To put a new spin on her experiment, Xu also surveyed the participants 18 months later and revisited 12 of the participants four years after the original fMRIs to search for a correlation between their brain scans and later relationship status. Six were still in their relationships, six were not. She found that less activation in the areas related to judgment, emotion regulation and hunger often correlated with higher satisfaction in and commitment to their relationships.
"The data suggest that a long-term relationship involves suspending negative judgment and extending the concept of oneself," Lucy Brown said. Xu's paper on these follow-up findings is currently under review to be published.
Xu is not limiting her study to brand new relationships. Xu and collaborators have also been investigating what leads to early intense love brain reactions in long-term couples. They found that couples who reported feeling "madly in love" after several years had brain scans to back up their self-reports and also had one major thing in common: participating in self-expanding activities on a regular basis. Taking part in challenging and novel activities as a couple has been known to strengthen relationship bonds, but Xu is among the first to verify it in the lab.

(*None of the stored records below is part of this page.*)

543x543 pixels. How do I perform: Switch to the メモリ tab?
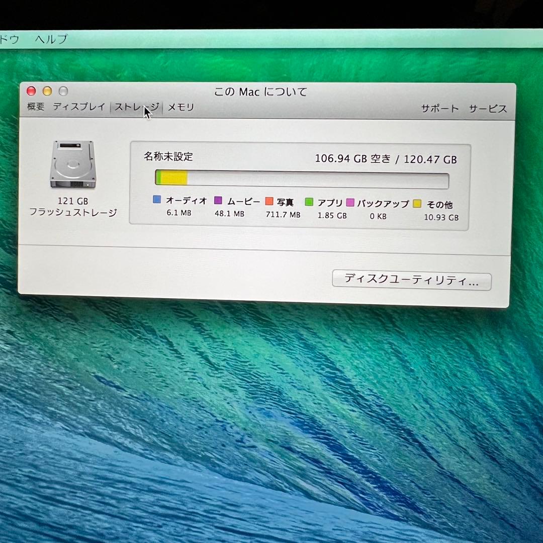pos(181,107)
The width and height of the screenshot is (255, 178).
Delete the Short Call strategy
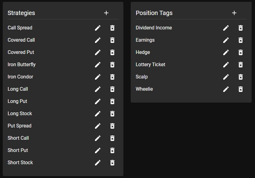pos(112,138)
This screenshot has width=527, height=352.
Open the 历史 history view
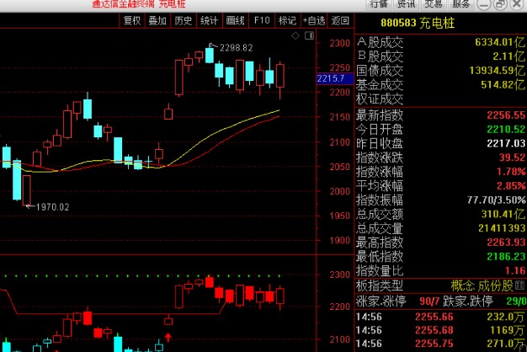(x=184, y=21)
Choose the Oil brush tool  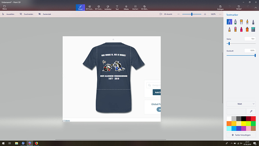point(241,22)
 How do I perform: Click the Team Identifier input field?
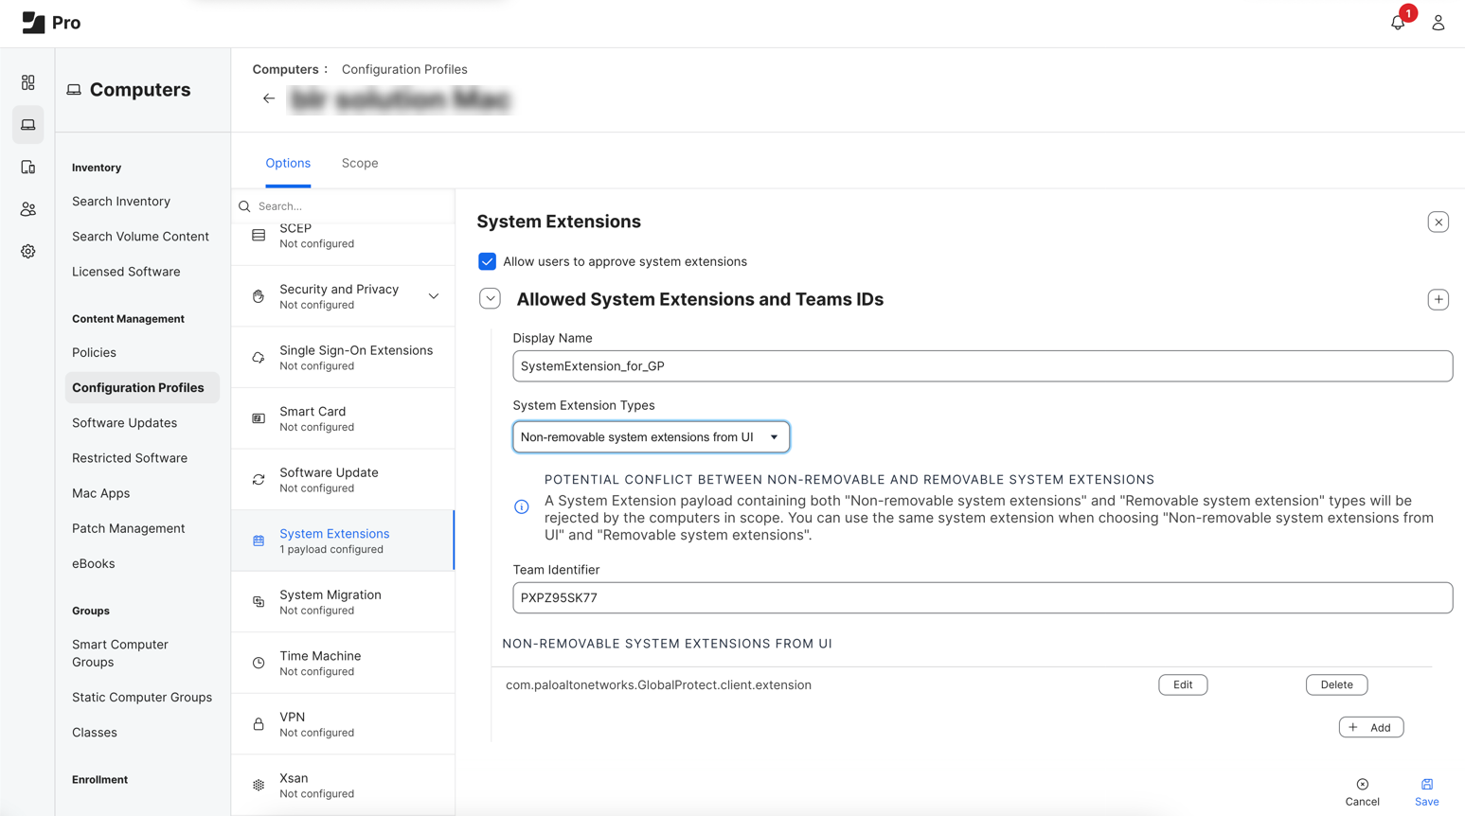pyautogui.click(x=982, y=598)
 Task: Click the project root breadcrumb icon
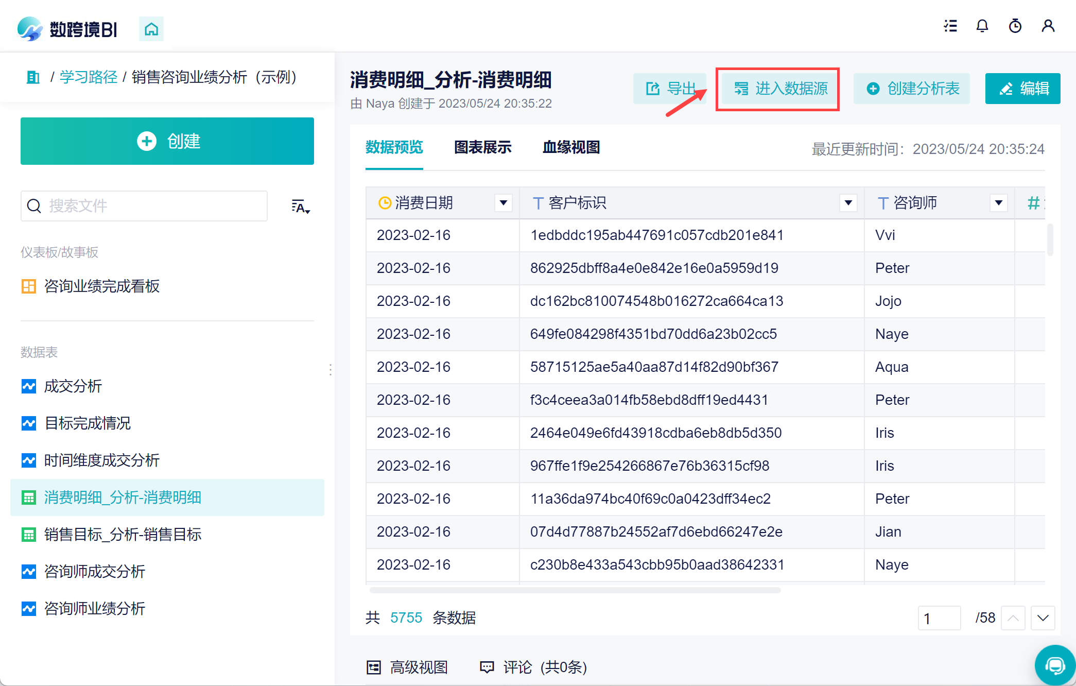click(x=33, y=77)
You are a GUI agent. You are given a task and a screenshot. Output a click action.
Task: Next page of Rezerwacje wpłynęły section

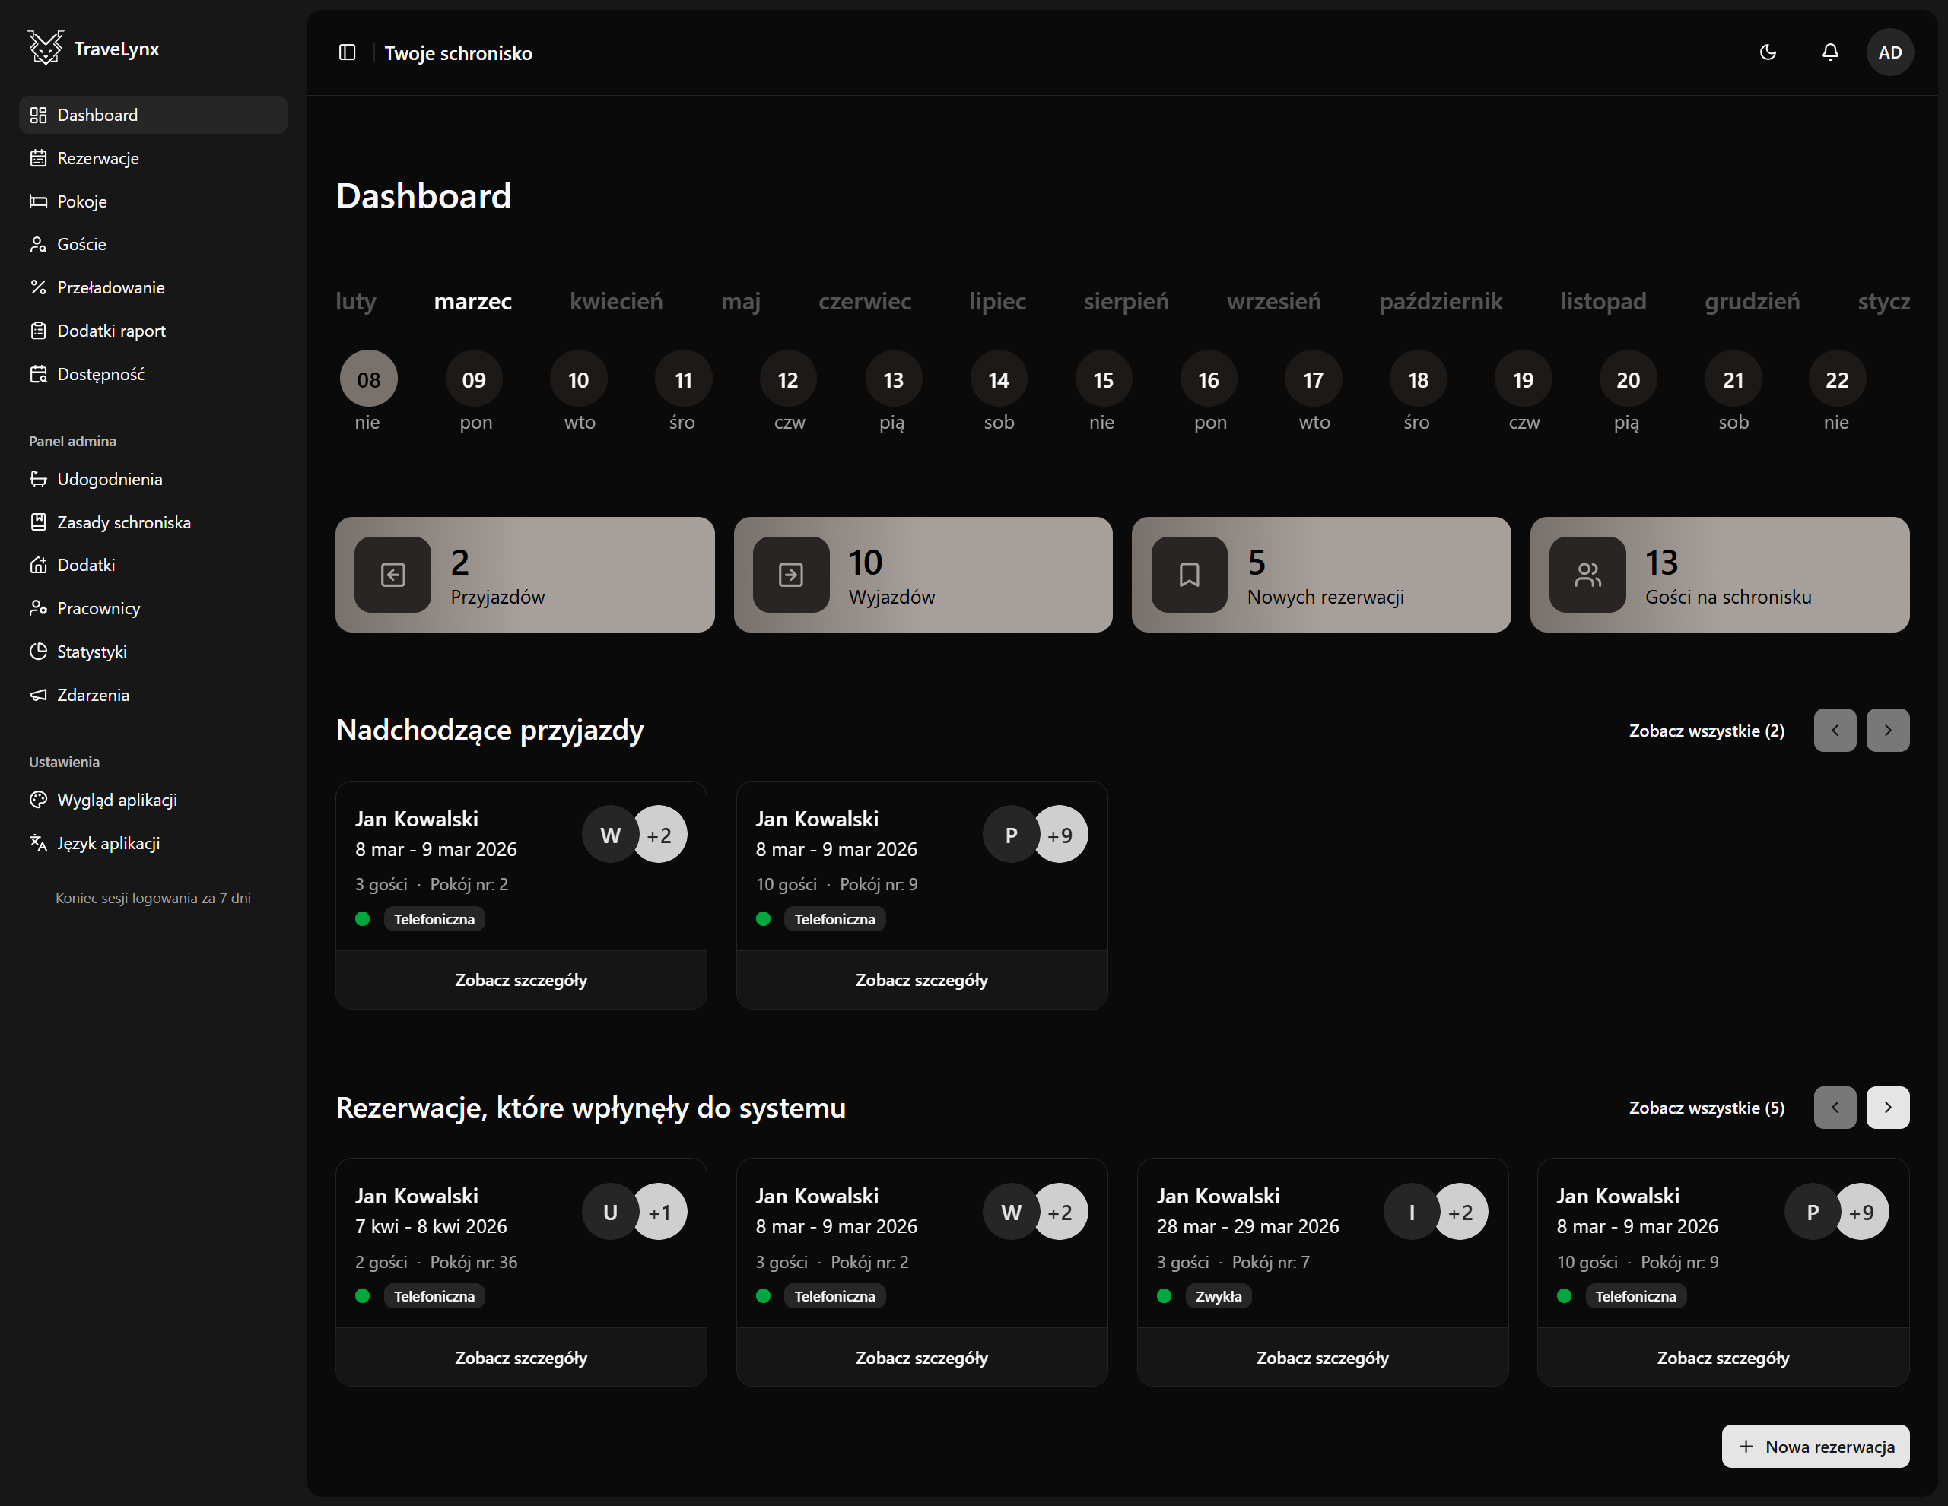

Xu herself has been with her husband for 10 years now. "We've been through the gamut of the early stage, (wanting) to spend every second with this person and onwards," she said. "We do try to practice what we preach - to keep doing self-expanding things."
And there is always more to explore when it comes to brains in love. "We're starting to look at the picture. We know a lot from observational, behavioral and survey research about what predicts who will stay together," Aron said. "But to actually be able to see some of the brain responses is just a whole new angle of getting at that issue."